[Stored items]

══════

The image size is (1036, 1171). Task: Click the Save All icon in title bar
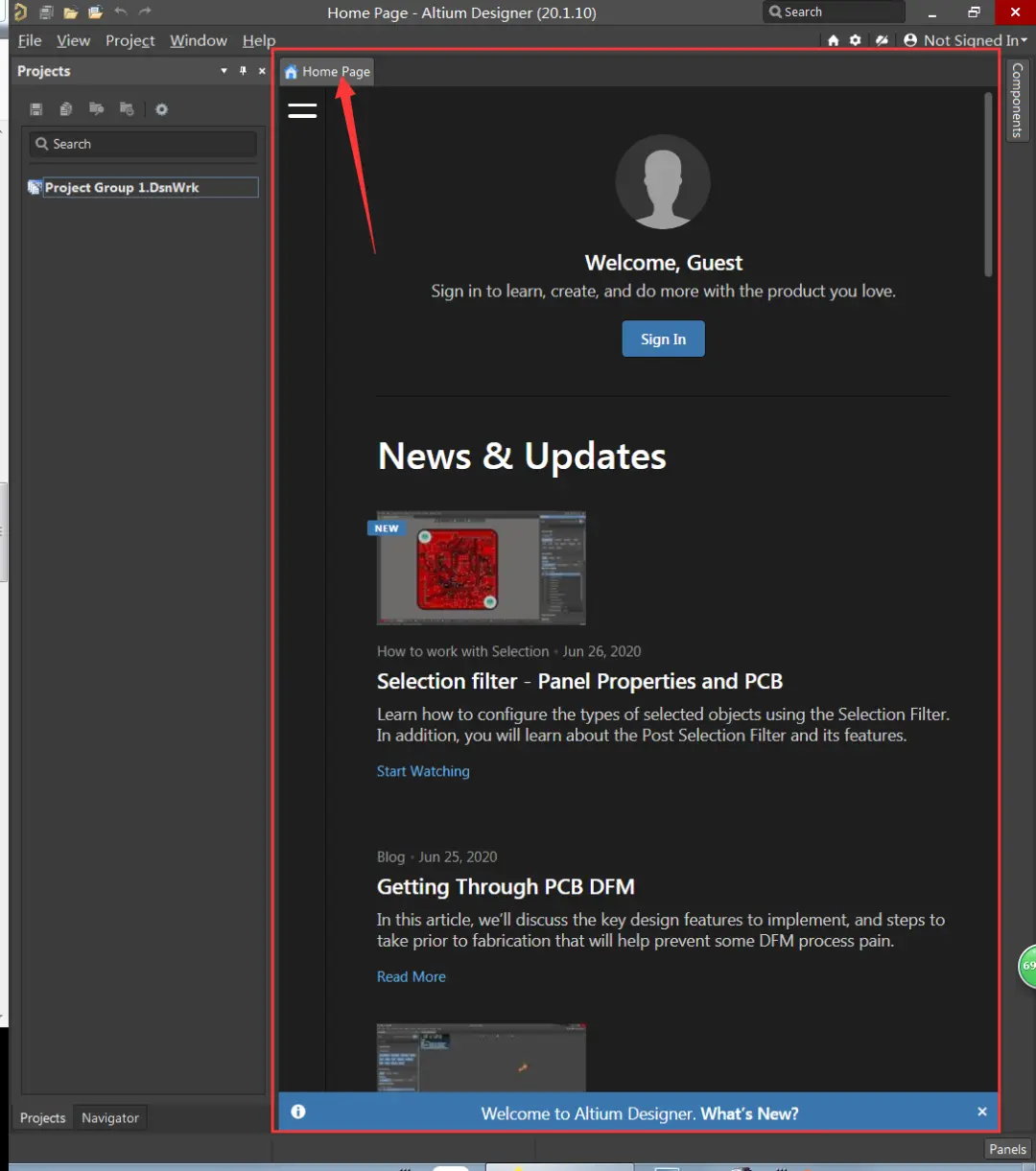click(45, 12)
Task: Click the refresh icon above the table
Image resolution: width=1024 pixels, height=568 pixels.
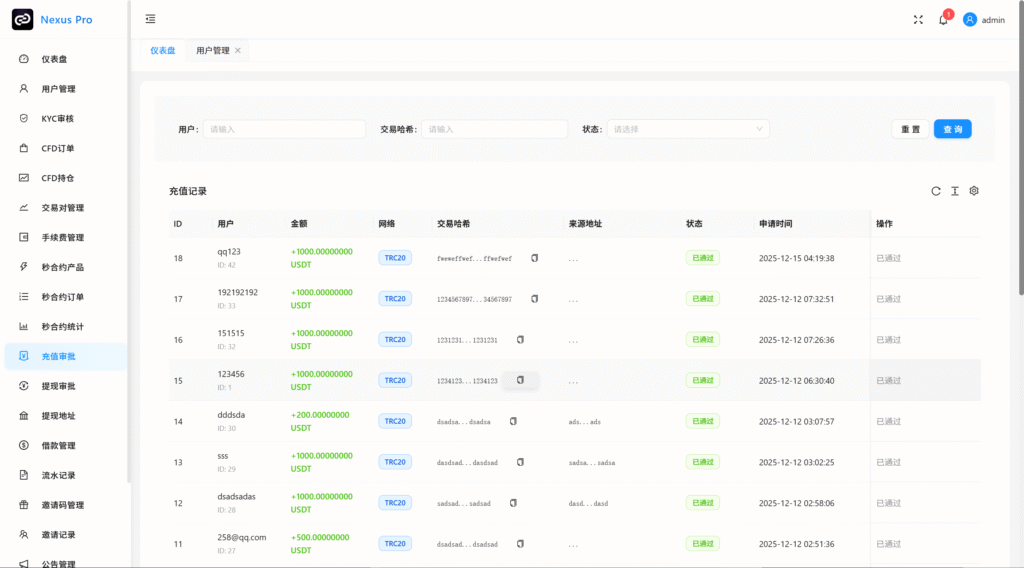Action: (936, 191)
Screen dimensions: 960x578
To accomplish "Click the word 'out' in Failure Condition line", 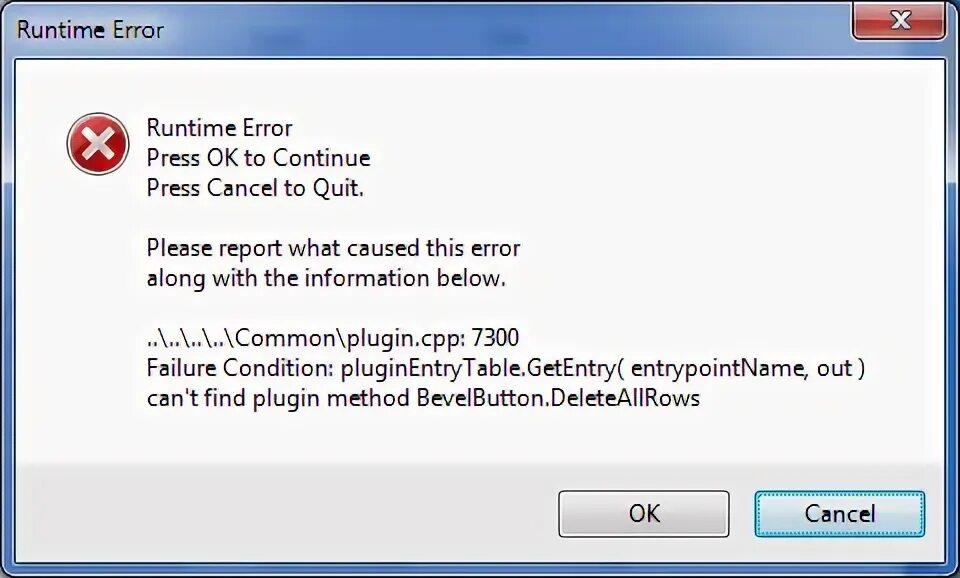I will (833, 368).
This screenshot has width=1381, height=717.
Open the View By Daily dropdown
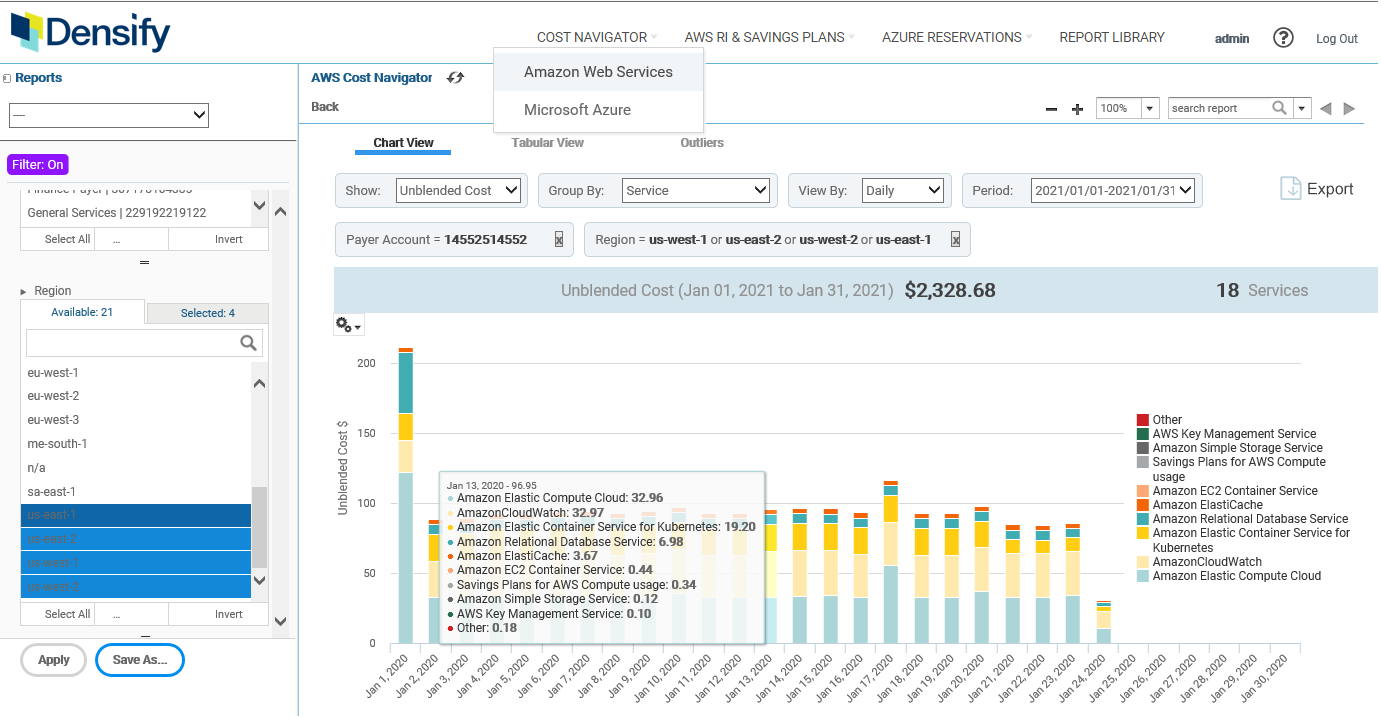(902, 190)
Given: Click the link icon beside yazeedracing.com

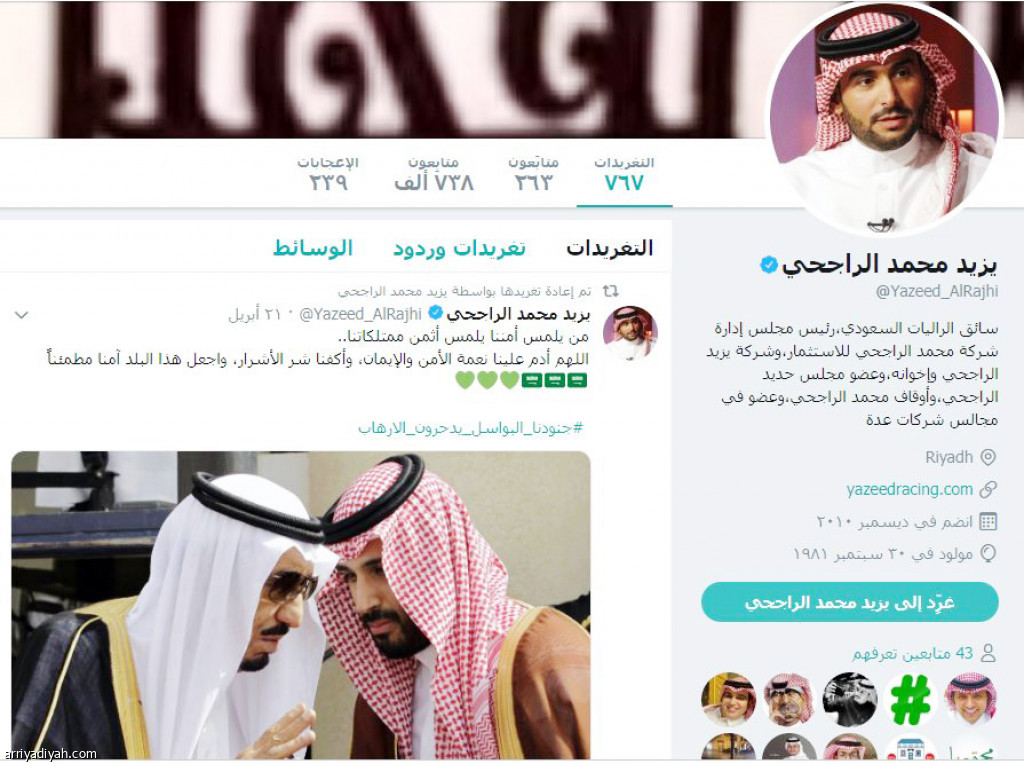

══════

Task objective:
Please output, exactly and with no pictures, only the lines from the one containing "Open the View By Daily dropdown" through the final line of the records above.

Solution to this task:
Open the View By Daily dropdown
(902, 190)
Given: Click the link icon beside yazeedracing.com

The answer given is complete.